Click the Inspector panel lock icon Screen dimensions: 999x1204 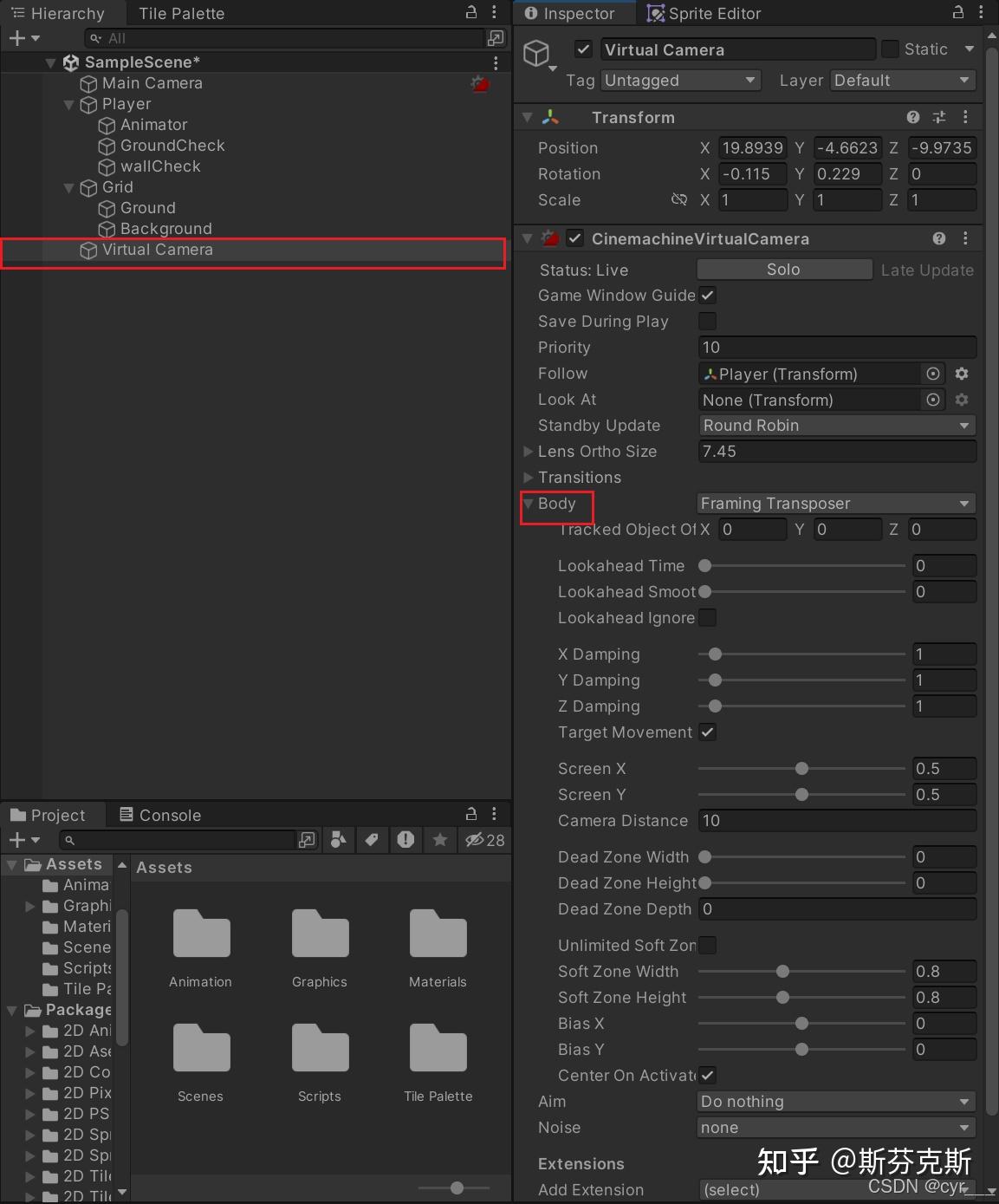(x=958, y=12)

* * *

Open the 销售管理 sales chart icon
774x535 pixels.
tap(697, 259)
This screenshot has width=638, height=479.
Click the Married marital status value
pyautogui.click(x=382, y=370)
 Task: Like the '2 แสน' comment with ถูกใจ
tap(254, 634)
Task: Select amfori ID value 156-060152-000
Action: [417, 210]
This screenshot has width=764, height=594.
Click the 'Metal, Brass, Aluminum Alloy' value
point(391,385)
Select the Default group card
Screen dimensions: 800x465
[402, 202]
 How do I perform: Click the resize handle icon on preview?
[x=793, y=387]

...

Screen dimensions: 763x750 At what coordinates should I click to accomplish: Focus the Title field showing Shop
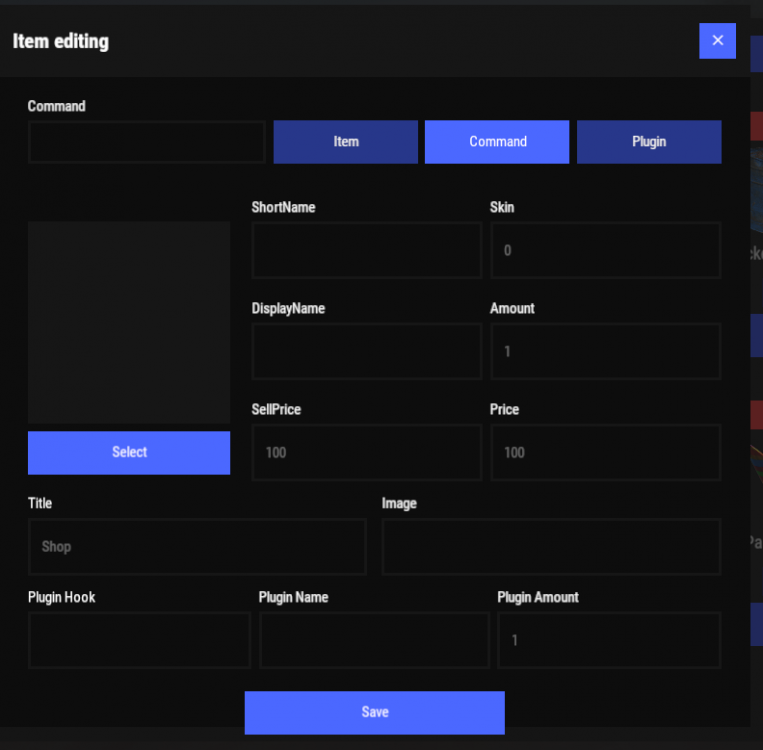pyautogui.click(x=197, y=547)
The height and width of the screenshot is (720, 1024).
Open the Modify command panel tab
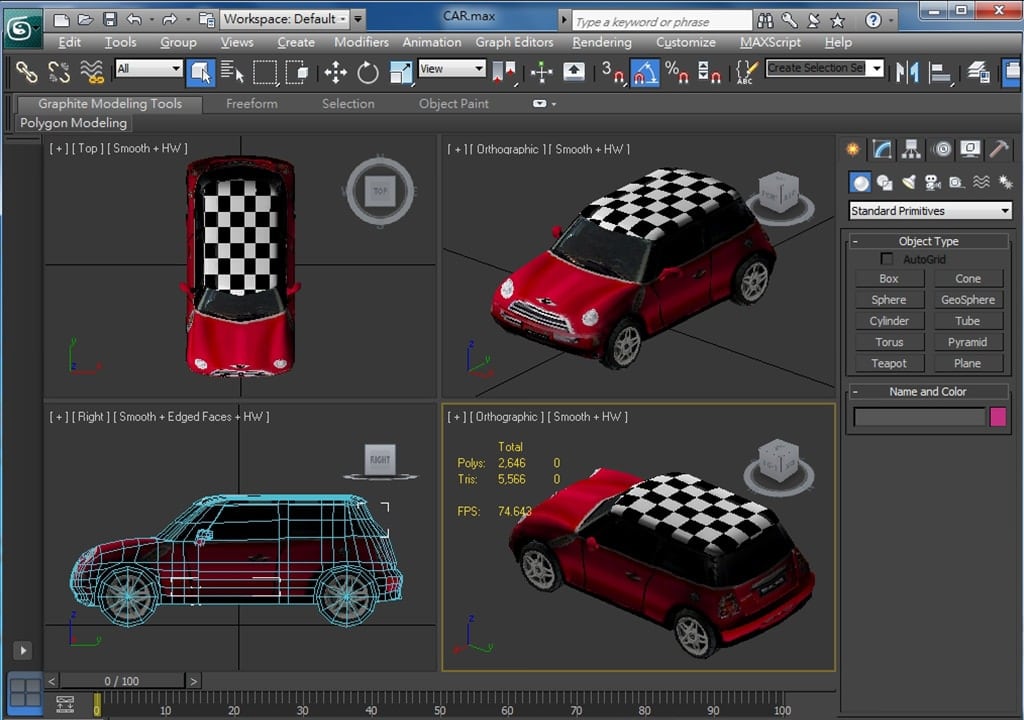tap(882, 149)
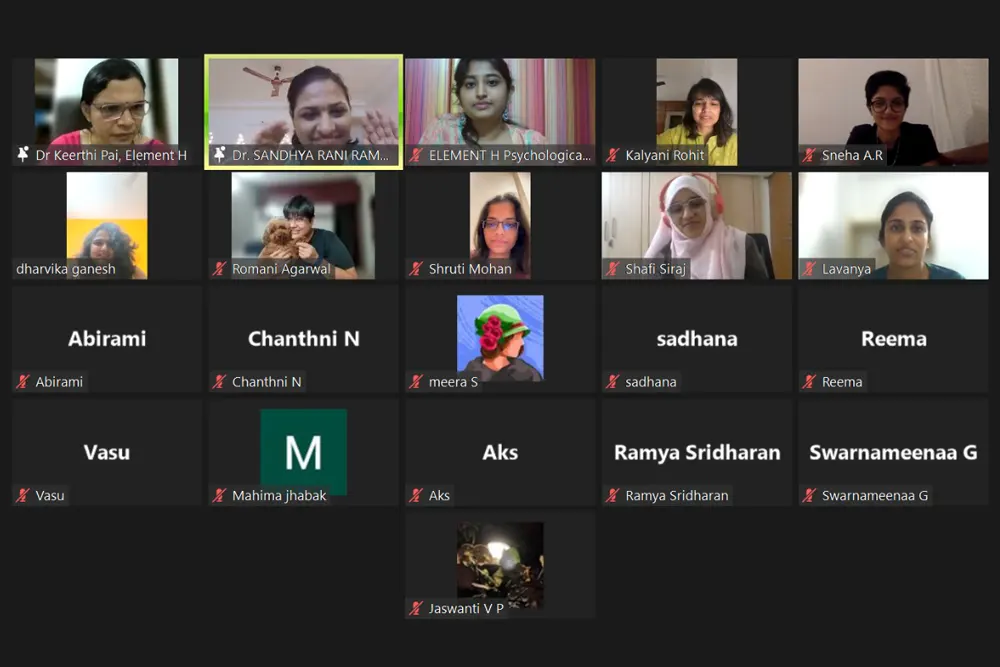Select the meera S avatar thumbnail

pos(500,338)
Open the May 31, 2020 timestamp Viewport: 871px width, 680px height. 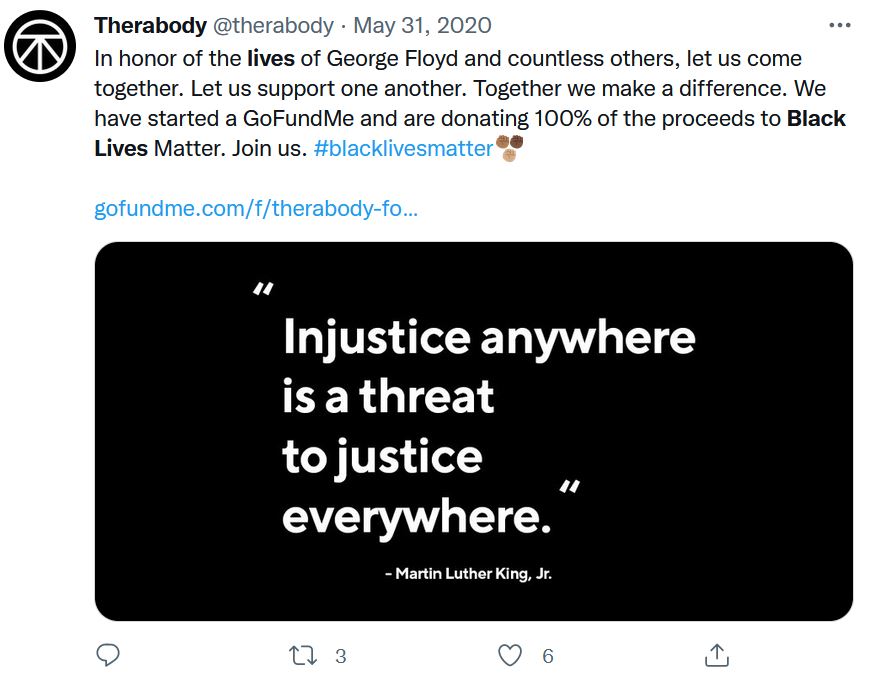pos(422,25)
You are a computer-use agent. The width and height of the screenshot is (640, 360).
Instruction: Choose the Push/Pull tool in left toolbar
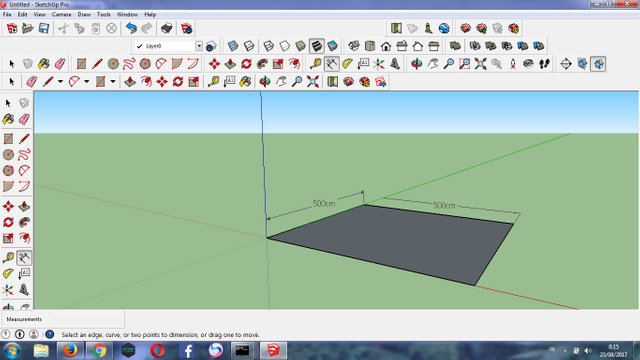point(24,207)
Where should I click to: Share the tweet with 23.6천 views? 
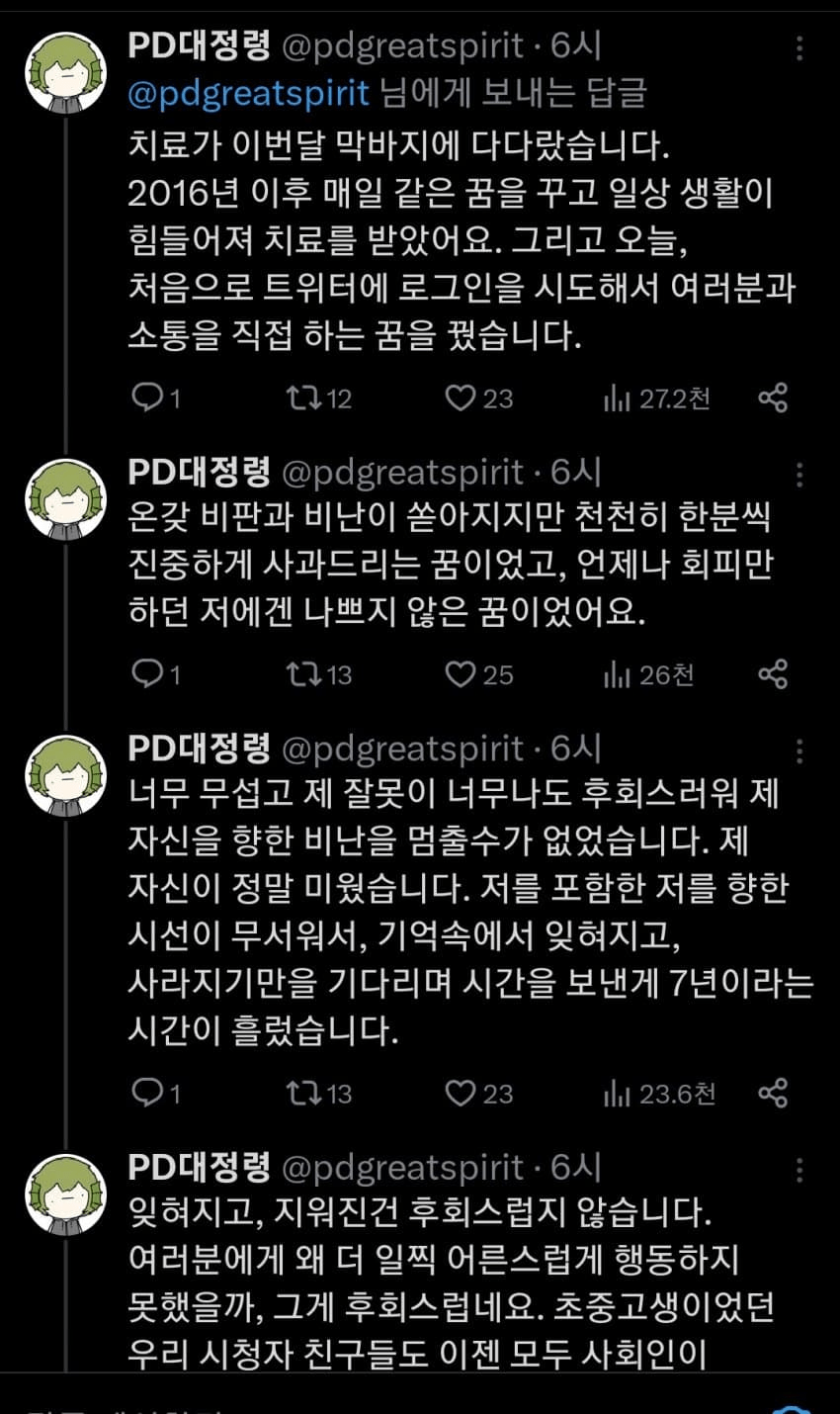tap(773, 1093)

▶ **What you should do**:
Tally the lines of the material above that include the string "This", then give the number with no other text.

▶ **Problem solution**:
2